Pedalecs, which operate on 250 watts of power, can reach speeds of up to 25 kilometres per hour but have an important safety feature which cuts power once 25km/h has been reached.
Under the current Act, the meaning of 'bicycle' only includes power-assisted pedal cycles which operate under 200w, excluding 250w pedalecs. This effectively means pedalecs are not considered bicycles and are also unable to be registered like motorbikes in order to ride them in SA. If a person operates a pedalec on our roads, they potentially face penalties for driving unregistered and uninsured and, if they do not hold a licence, driving unlicensed.
The amended definition within the Act includes 250w pedalecs, which will remove barriers for those who would like to use this form of transport. The amended definition of power-assisted pedal cycles refers to the definition within the current Commonwealth Motor Vehicle Standards Act 1989.
The amendment to the Act will be complemented by changes to regulations which will exempt pedalec users from registration, insurance and licensing requirements.

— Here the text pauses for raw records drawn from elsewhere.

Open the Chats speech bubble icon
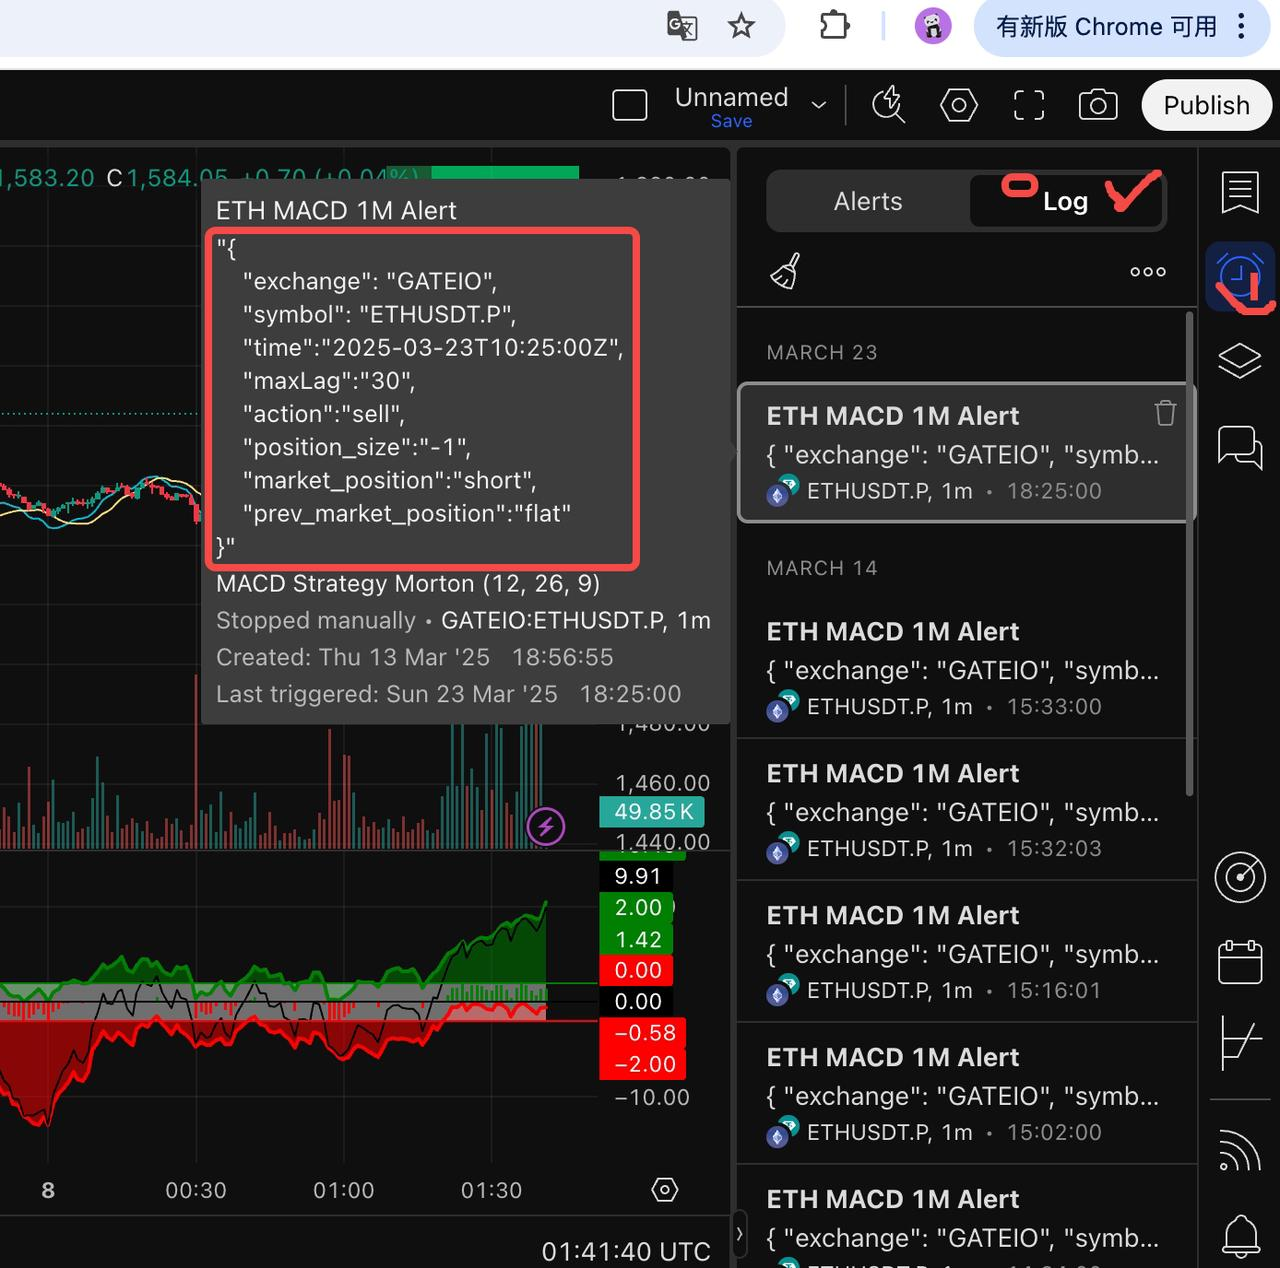pyautogui.click(x=1240, y=446)
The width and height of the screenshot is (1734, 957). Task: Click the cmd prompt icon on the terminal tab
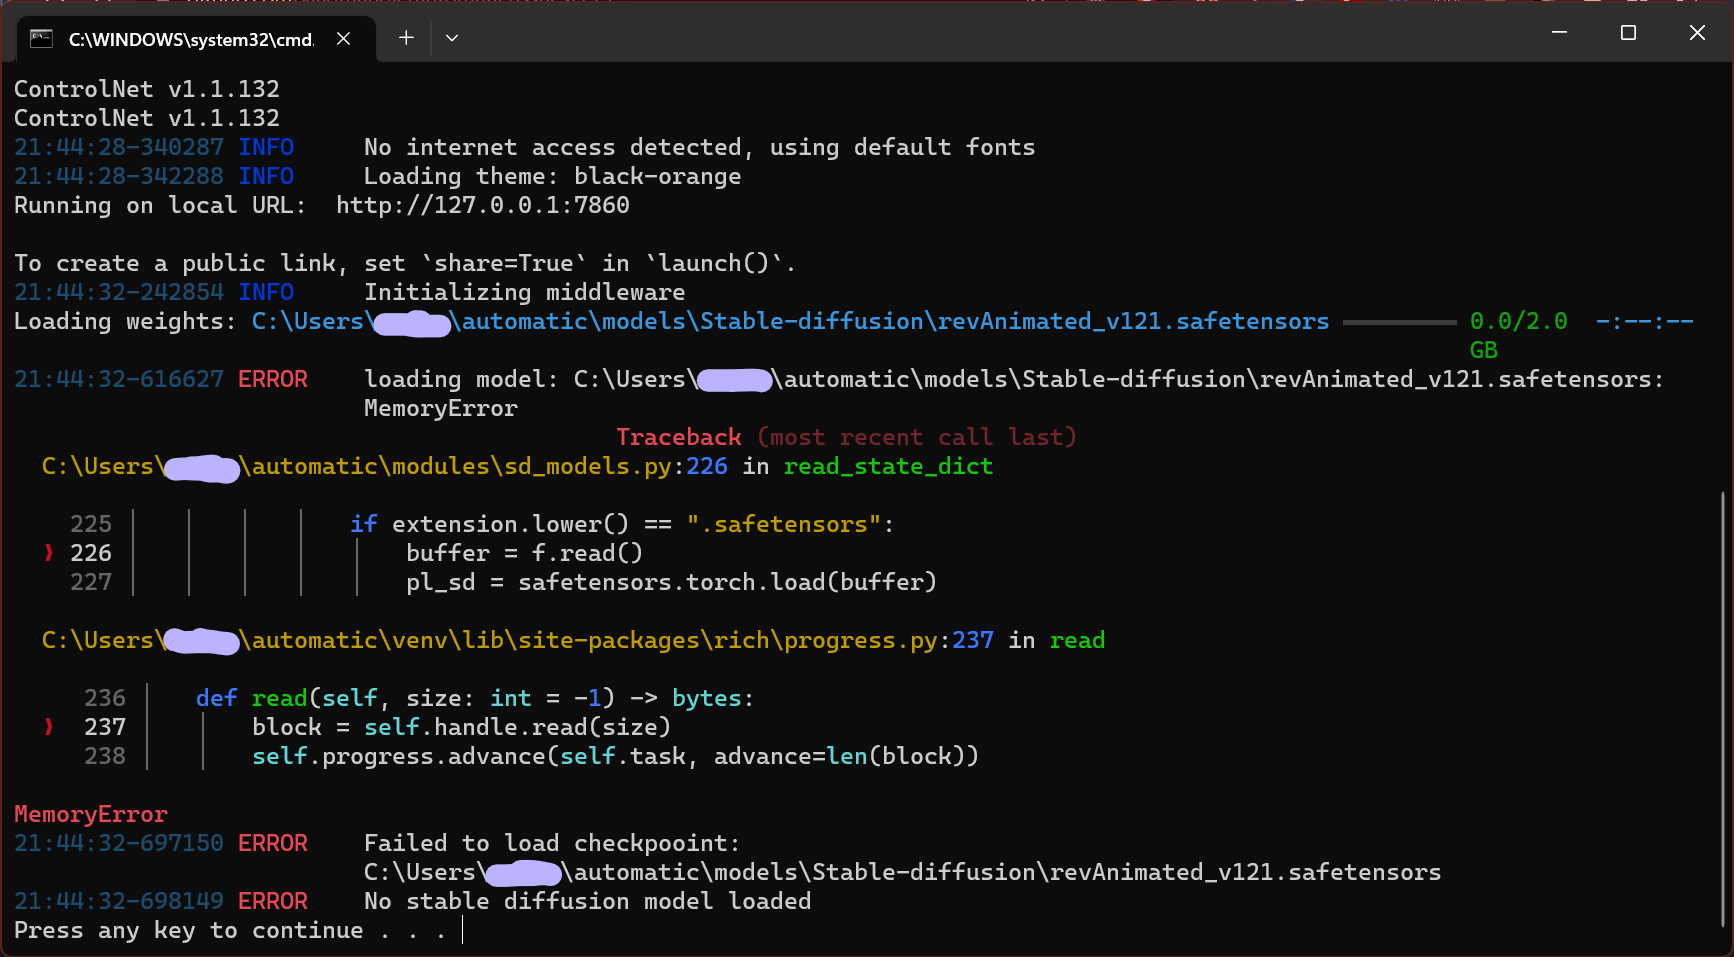(x=40, y=39)
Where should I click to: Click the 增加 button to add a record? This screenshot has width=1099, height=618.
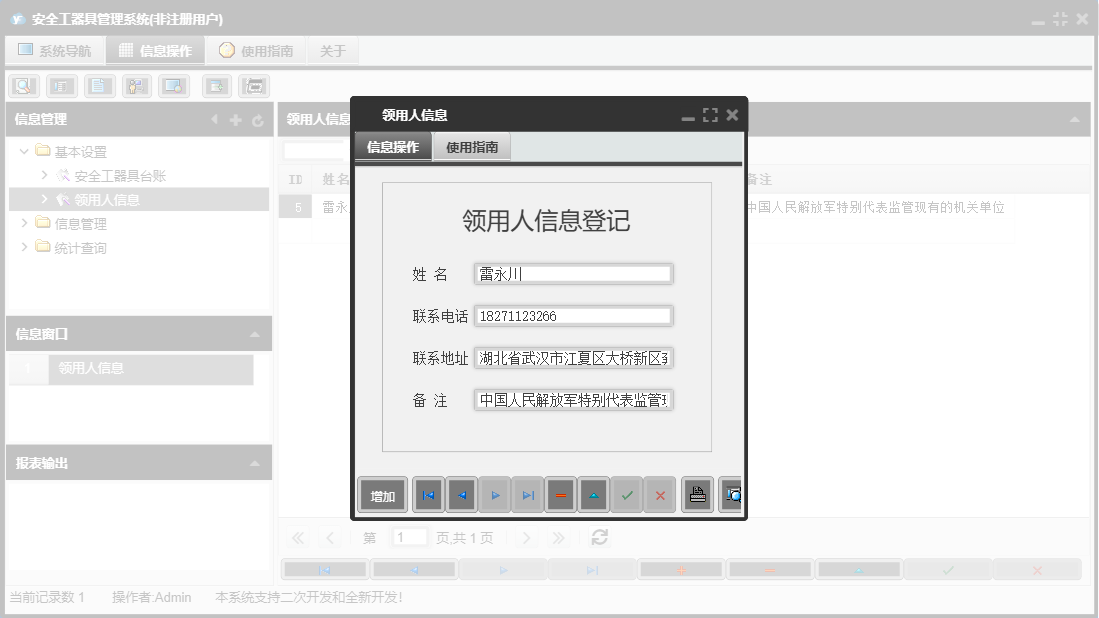(381, 494)
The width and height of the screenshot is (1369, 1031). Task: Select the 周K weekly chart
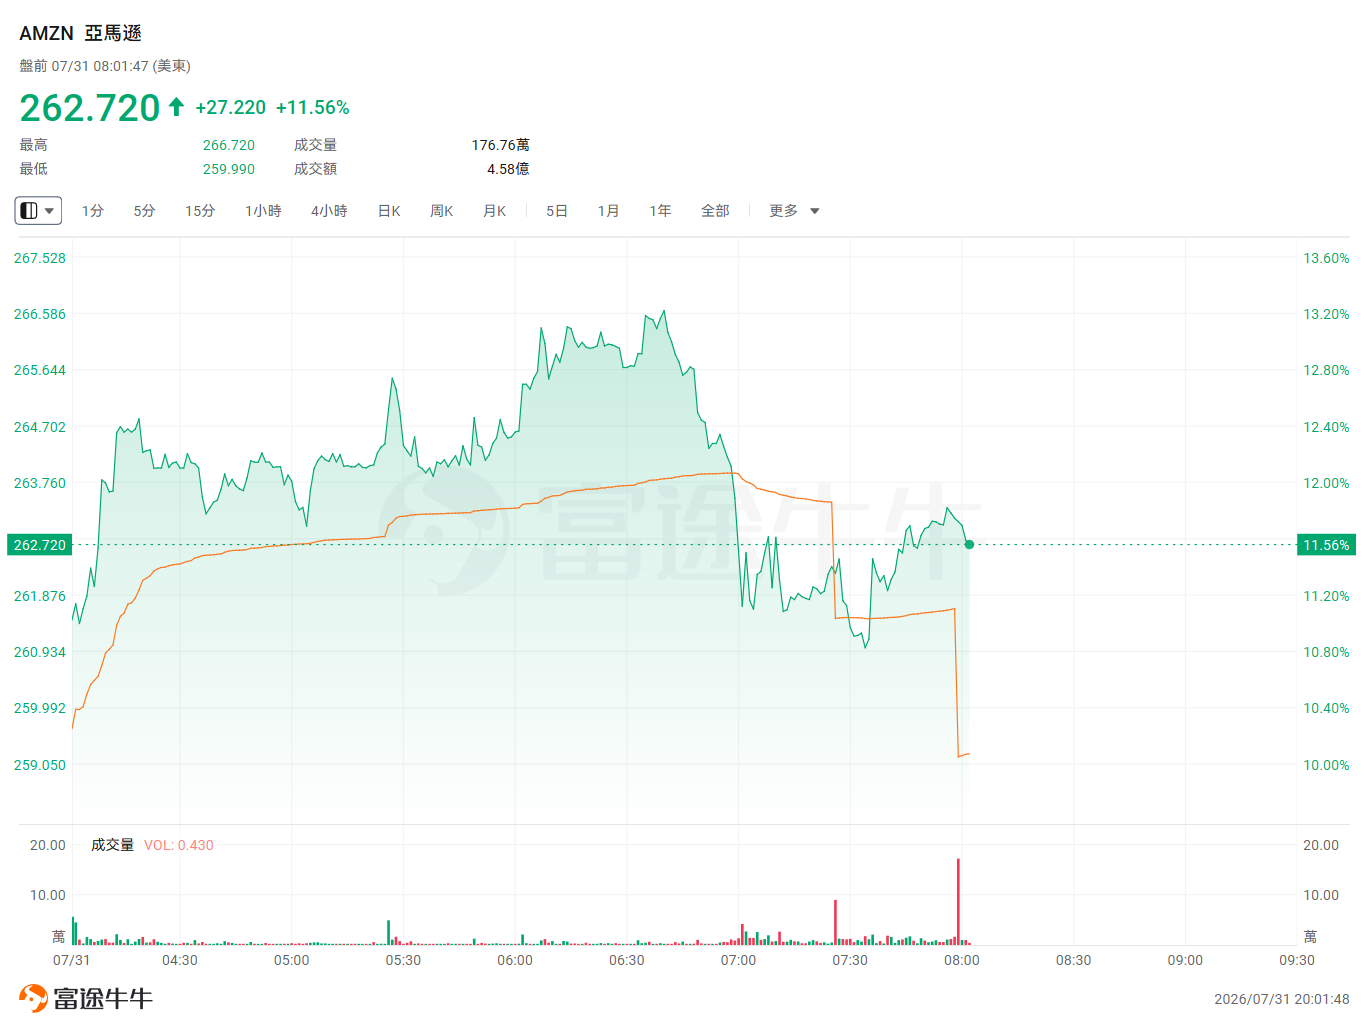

More than one million electric bikes are sold across Europe each year and that the phenomenon is on its way to Australia. Pedalecs are an alternative for people who want to get around quickly and easily but don’t want to drive a car, for riders who may not be fit enough to ride an ordinary bicycle or for those with a mobility impairment.
The pedalec changes are expected to come into effect early next year, bringing South Australia in line with Victoria, New South Wales, Queensland and the Australian Capital Territory.
Once the changes are in operation, all the requirements that bicycle users must meet will also apply to pedalec users. These include obeying all of the Australian Road Rules for cyclists, for example wearing helmets, giving warning to pedestrians and giving way at roundabouts.
The changes have been welcomed by peak cycling groups in South Australia, such as Bicycle SA and the Bicycle Institute of SA (BISA) as well as the broader cycling community and the Australian bicycle industry.